--- begin Provided records ---
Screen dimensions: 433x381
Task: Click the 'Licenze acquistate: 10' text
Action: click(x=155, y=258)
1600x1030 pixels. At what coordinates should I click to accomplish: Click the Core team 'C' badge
--- end Provided records ---
--- begin Provided records ---
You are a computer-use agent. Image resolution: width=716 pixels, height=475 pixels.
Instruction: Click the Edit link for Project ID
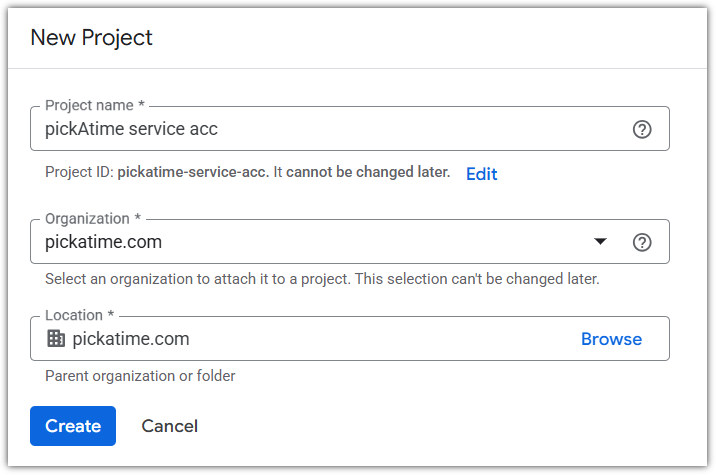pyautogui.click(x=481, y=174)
--- end Provided records ---
--- begin Provided records ---
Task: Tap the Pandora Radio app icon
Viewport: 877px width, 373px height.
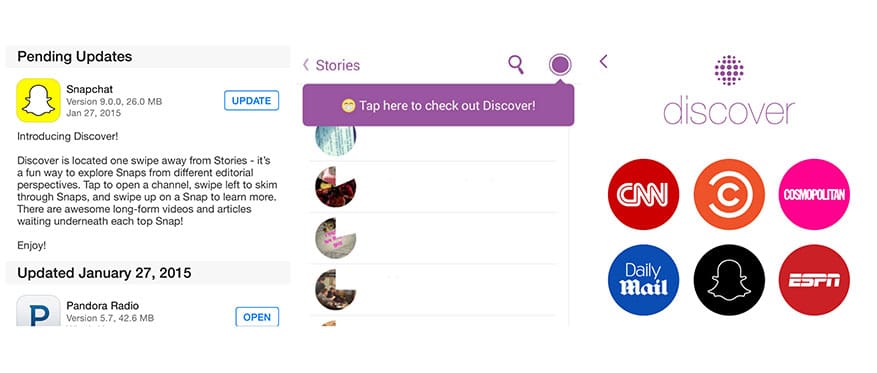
--- end Provided records ---
▶ [Your task]
Put the rows from the line containing "Task: Tap the Pandora Radio app icon" through the line containing "Viewport: 877px width, 373px height." into a numbered list, leaving out blank lines.

▶ [Output]
1. Task: Tap the Pandora Radio app icon
2. Viewport: 877px width, 373px height.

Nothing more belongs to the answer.